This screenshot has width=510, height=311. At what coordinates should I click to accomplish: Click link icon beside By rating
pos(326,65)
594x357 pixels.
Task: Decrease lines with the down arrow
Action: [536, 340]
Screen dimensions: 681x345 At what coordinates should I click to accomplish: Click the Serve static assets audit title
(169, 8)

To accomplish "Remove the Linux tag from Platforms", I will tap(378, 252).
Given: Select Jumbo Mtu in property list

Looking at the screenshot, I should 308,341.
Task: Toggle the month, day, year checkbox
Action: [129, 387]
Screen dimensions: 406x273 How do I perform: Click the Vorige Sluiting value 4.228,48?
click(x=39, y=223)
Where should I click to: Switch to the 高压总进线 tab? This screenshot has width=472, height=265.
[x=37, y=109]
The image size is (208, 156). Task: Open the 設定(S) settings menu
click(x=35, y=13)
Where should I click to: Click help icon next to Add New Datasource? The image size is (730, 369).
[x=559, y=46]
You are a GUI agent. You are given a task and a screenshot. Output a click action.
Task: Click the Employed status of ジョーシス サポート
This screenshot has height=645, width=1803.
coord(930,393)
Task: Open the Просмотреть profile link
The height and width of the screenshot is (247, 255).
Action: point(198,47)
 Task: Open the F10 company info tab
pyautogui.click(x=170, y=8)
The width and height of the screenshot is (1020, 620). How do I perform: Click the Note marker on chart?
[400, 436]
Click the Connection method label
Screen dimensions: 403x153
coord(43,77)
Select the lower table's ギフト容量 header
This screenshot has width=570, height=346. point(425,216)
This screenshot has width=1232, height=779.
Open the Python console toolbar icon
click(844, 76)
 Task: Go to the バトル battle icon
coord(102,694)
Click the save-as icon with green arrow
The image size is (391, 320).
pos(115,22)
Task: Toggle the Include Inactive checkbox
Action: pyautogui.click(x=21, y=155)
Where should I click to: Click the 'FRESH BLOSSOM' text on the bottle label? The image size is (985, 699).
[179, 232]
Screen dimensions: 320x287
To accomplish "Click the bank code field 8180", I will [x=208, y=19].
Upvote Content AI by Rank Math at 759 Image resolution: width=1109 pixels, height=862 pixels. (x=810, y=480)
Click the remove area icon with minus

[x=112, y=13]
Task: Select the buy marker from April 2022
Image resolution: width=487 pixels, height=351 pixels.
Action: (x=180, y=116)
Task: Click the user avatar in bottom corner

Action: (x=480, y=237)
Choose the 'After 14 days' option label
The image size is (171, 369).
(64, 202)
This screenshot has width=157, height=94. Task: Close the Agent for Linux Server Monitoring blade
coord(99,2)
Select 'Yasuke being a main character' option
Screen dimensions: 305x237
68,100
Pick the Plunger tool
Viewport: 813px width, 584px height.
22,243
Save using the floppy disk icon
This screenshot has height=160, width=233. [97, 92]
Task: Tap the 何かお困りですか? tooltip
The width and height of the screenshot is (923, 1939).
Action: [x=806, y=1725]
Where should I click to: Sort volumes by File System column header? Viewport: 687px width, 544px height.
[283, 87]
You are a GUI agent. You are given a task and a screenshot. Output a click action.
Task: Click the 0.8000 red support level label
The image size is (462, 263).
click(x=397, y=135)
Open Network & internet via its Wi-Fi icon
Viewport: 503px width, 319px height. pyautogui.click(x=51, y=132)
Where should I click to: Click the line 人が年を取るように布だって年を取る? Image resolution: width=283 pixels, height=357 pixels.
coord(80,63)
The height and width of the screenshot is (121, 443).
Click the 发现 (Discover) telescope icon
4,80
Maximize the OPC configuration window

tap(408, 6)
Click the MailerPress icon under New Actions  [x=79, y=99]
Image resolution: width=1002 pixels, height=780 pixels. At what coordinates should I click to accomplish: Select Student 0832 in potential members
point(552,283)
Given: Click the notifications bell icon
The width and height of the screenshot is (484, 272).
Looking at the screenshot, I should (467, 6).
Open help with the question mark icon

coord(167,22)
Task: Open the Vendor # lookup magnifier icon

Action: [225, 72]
__________________________________________________
▶ **Task directions**
Where a line above holds the string "will", copy that line.

▶ **Result below**
To accomplish "Remove the Linux tag from Platforms", I will tap(378, 252).
To accomplish "Click the bank code field 8180", I will [x=208, y=19].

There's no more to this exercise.